For the fifth year running, students from six UK colleges and universities are rising to the challenge of growing the best plot of winter wheat in the 2014 Cereals Challenge.
Located at Chrishall Grange farm in Cambridge, the site of the 2014 Cereals event, six plots of Santiago winter wheat have been officially handed over to the student teams to manage through to the final judging during the 2014 Cereals Event.
Successful teams from Harper Adams University, Newcastle University, The Royal Agricultural University, Nottingham University, Riseholme College and Easton & Otley College qualified in a competitive process to win a place in this year’s Challenge. The winning team will receive a trophy and a prize of £1,000 to share, the winning college is also awarded £500.

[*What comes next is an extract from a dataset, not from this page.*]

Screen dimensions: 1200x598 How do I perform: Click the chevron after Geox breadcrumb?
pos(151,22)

The student teams will be responsible for the plots from mid-February until the day before the Cereals event in June, when they will be judged. All of the teams have visited the site and have been given the necessary background information on their plots to manage them going forward.

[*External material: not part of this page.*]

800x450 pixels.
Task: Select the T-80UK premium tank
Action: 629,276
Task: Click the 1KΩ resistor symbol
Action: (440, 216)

Judged by Keith Norman, Technical Director at Velcourt, Dick Neale, Technical Manager of Hutchinsons, and Cereals host farmer Robert Law, the competition will look at each team’s agronomic recommendations (based on appropriateness and timeliness of recommendations), input cost management, estimated crop yield and the quality, as well as the marketing of the crop.
“An important part of this process is for us to understand the justifications for each decision made as from this we can see if the challenges of the season and crop have been truly understood and responded to – as in real time agronomy, “ says Andrew Mortimer, of Velcourt, who will be looking after the plots on a day-day basis.

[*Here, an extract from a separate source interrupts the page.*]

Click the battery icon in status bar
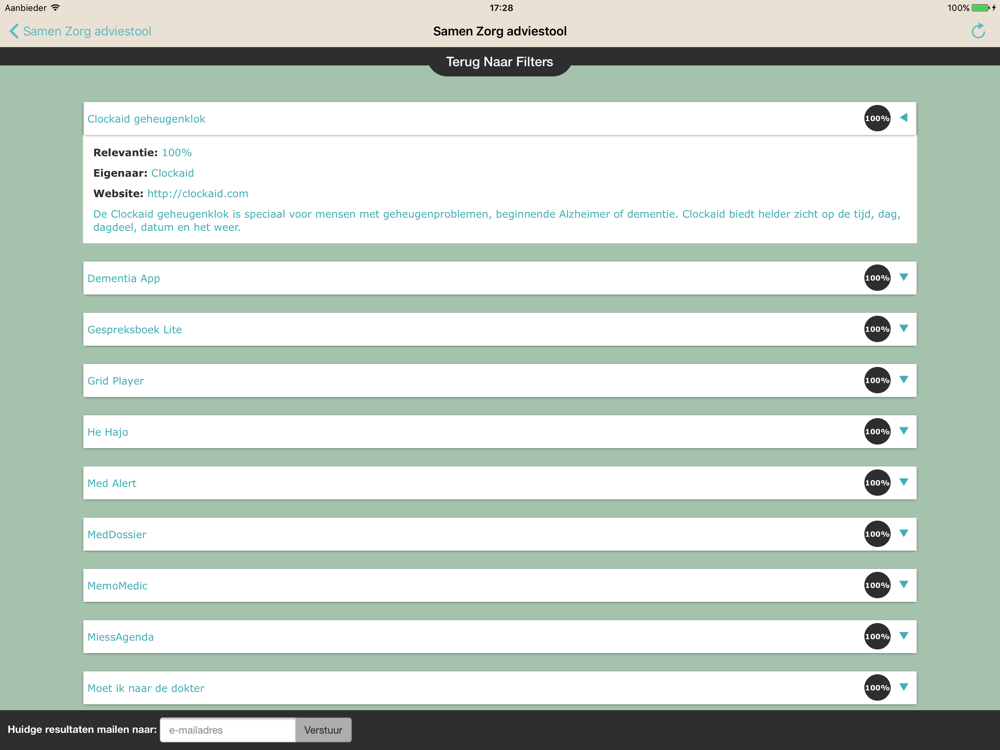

“However, the marketing of the crop is not real-time but theoretical as the plots are not taken to harvest, but the students are given the chance to sell in two blocks with prices based on November 2014 LIFFE figures.”
Last year’s tightly contested challenge saw winners Newcastle University just one point ahead of Harper Adams. “Last year’s team focussed on responding to the season by considering every aspect of the crop’s requirements; managing lodging, disease and nutrition to keep the crop healthy, as well as making the best marketing decisions, says Dick Neale of Hutchinsons.
“However this year we have a very different scenario altogether; we have a wheat crop that is not as lush as many of the earlier drilled crops around so this will need consideration, also the crop is hungry, so the first task of the challenge will be to think about early nitrogen recommendations.”
Paul Hobson of Hutchinsons and Nick Shorter of Velcourt who launched the Cereals Challenge to the students underlined the success of the Challenge in offering an insight into careers in agronomy or farm management, and also as an opportunity to meet youngsters looking for a career with either company.
Since the Challenge was launched Hutchinsons has taken on two of the students into their successful Agronomy Foundation Training Programme whilst Velcourt has had an equal success rate with two of its trainee farm managers having been part of previous teams and its current Velcourt scholar featuring in this year’s competition.